The discussion on the impact of social media on our lives has been on the rise for the past couple of years. More so after the recent conversations on how your social media presence is a parody of a more content, satisfied "you."
By nature, we're used to having multiple faces -- at work, at home, or with our friends. Now there's a chance to have a social media version of ourselves. The pressure to present the best version of ourselves and the detrimental effects of constantly comparing ourselves with others is creating new types of problems for the mental health of the society.
There is no single study concluding the direct impact of media on the society or individuals, but empirical studies are being conducted on the concept of mediatization and the process of mediatization on the society (family, religion, politics).
There is no denying social media has changed the way we communicate, and the change is similar to how the telephoneimpacted our communications many years ago. The telephone allowed families to stay in touch after moving away; similarly, our ties with friends and family would be impaired by the desolation of social media.
We live in a globalized economy and social media allows us to stay in touch. Some would say it allows us to stay intimate. Intimacy is the word Deanna Zandt uses to describe the junction of authenticity, connection and vulnerability. In her talk at the Personal Democracy Forum, she highlights the importance of embracing the authentic, messy human beings we are.
She believes that social media empowers us to share different nuanced parts of ourselves to paint an empathetic picture that can shift the world. Yet here we are, living in a virtual world where people only share their social media face -- a version of themselves that is happier, cooler, stronger, more satisfied than who they really are.
Deanna shares some pictures of herself in which she is smiling, socializing with friends and just looks happy. Yet she explains that during that period she was spiralling down "the worst depressive episode" of her life.
You might be thinking that there is nothing wrong with sharing her forced smiles, because it will help her get out of the negative phase she is in. But here's her take on it: "The dissonance that was created for me by what was actually happening in my life versus what I thought I should be publicly sharing with my community made my condition that much worse."
Another publicized example of how we cannot read people's lives through their Instagram page is the tragic suicide of Madison Holleran, a freshman at the University of Pennsylvania who ran track and had many friends.
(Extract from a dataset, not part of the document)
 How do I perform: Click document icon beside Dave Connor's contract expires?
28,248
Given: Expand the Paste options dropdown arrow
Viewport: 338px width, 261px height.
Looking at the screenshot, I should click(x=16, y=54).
Beneath the Instagram posts and smiles she was struggling with her mental health -- constantly comparing herself to her friends on Instagram who were enjoying the college experience that she wanted but was struggling to have. The reality was that her friends were also struggling, but no one was showing the struggles on Instagram.
Kate Fagan, who wrote the piece on ESPN, says it best. "Checking Instagram is like opening a magazine to see a fashion advertisement. Except an ad is branded as what it is: a staged image on glossy paper. Instagram is passed off as real life," she wrote.
The anticipation of praises from our Facebook friends or Instagram followers makes our "alternate self" one-dimensional -- the dimension being, the better me. This drive to have more likes, more followers and more upvotes on posts and comments brings a rush of dopamine and anxiety.
Although that feeling can be a reason for going back to social media hourly, for people living with a mental illness, social media has had ramifications beyond anyone's expectations.
One of the reasons why many people experiencing a mental health problem choose to stay off of social media is the fear of seeing others enjoy their lives. No matter how much they love their friends and family, they compare their current state with the "happy" lives of their loved ones.
The comparison causes more pain and anxiety. Another reason is the shattered expectation of having the same dopamine induced reaction to opening their social media feed as before. Someone going through a depressive episode has a sense of emptiness and loses interest in things that used to bring them pleasure.
This means they can't feel the positive flow that once came from escaping to the world of social media; and the longing for the rush of dopamine makes the feeling of emptiness that more severe.
Humanity has always had an immense appetite for distraction and escapism from the present, whether it was reading books, listening to the radio, watching TV, or increasing screen time.
Accepting the fact that social media is yet another way of escaping ourselves, can we find a way to make peace and use this incredible tool to enhance our communication rather than allowing it to lure us into "collective depressive dissonance?"